Congressman Espaillat Describes His “American Dream” in the 48th Annual Lehman LectureDeclares himself a “fighter” for the Bronx and New Yorkers
Congressman Adriano Espaillat delivered a compelling speech at the 48th annual Herbert H. Lehman Memorial Lecture, giving assurances that he would fight to preserve an “American Dream” that allowed him to immigrate from the Dominican Republic.
“It is because of this American Dream that I now sit as a member of the U.S. Congress,” he said in a speech called “Fighting for the America that I Know!”
There is probably no current American politician who understands the challenges facing immigrants more than Espaillat. In 2016, he became the first Dominican-American elected to serve in the United States Congress. He came to this country at age nine in 1964, and was once an undocumented immigrant.
“Congressman Espaillat has direct, empathetic understanding of what it is like to be in this country today under threat of deportation,” said Dr. José Luis Cruz, President of Lehman College, in his opening remarks, introducing the Congressman, “an understanding of escaping violence or poverty—or both—experienced in a homeland.”
Espaillat shared stories about his personal journey to congress and his work in opposition to Trump administration policies. The congressman, whose Thirteenth Congressional District includes Upper Manhattan and a portion of the Western Bronx, has already been an vocal critic of the Trump administration’s immigration policies.
Espaillat denounced Thursday’s Congressional repeal of Obamacare as a “tough and deeply” contested vote and urged New York to remain steadfast as a sanctuary city and safety net that “must continue to protect the most vulnerable among us.”
He described his journey to the U.S. as “deeply and truly an American story” and criticized President Trump for setting a “negative tone” and a “tone of intolerance.” He discussed the challenges facing the nation on a range of issues from student debt to foreign affairs and he applauded the federal court decisions to block Trump’s travel bans.
“This establishes that our nation is still healthy; you cannot govern as an emperor in isolation,” he said.
He told the audience at Lehman that a proposed piece of legislation would require ICE officials to wear body cameras both for the protection of immigrants and for themselves.
Last month Espaillat told City & State magazine that we need to “make sure we resist all of Trump’s negative, draconian initiatives, especially his executive orders, that stand in opposition to who we are as Americans.
Espaillat’s story mirrors that of many of his Bronx constituents and Lehman students, who as DREAMers came to the U.S. with their families as children and may be at risk now for deportation.
More than 50 percent of Lehman students are Hispanic and 55 percent reside in the Bronx; nearly 40 percent were born outside the United States.
Espaillat and his family initially came to the country on travel visas, overstayed their visit, and then returned to the Dominican Republic. They were ultimately issued green cards and came back to the U.S. He grew up in Washington Heights, where he became a well-known community advocate before entering politics.

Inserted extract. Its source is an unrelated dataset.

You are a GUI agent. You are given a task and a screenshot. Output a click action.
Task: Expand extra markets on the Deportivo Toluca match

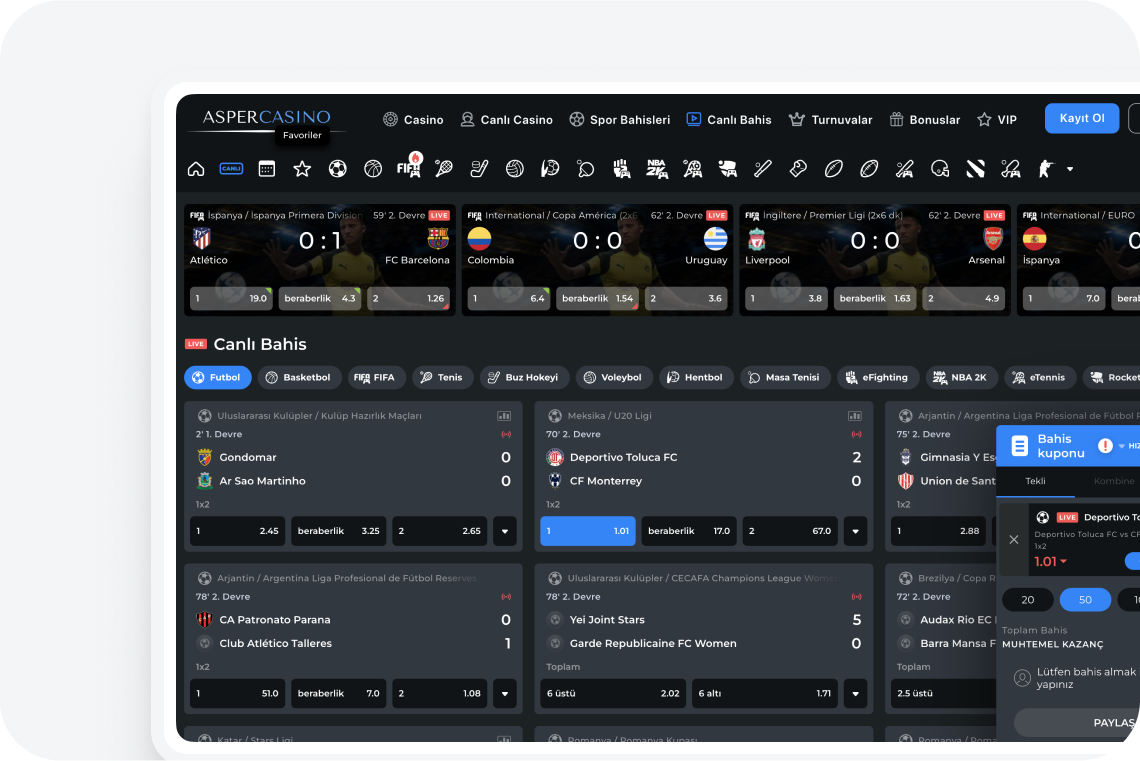click(855, 531)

His road to Washington went through Albany, where Espaillat served first in the New York State Assembly and then in the New York State Senate. In 1996, he became the first Dominican-American elected to the state legislature. He has been a staunch advocate of a fair living wage, investments in affordable housing, criminal justice reform, infrastructure improvements, expanded youth programs, and better educational opportunities.
He currently serves as a member of the powerful House Foreign Relations Committee, the House Committee on Education, and the Workforce and House Select Committee on Small Business.
On the House floor, he criticized Trump’s proposed Mexican border wall and introduced a bill that would ban the building of walls or fences on federal land near the border. In April, he co-sponsored a bill called “The Protecting Sensitive Locations Act” that would prohibit Immigration and Customs Enforcement (ICE) from conducting “arrests, interviews, searches or surveillance” at locations such as courthouses, bus stations, and funeral homes.
“It is important that we continue to mobilize against the Muslim ban,” he told the Lehman audience. “It is important that we continue to mobilize against the initiatives that President Trump tries to perpetrate against us with regards to immigration.”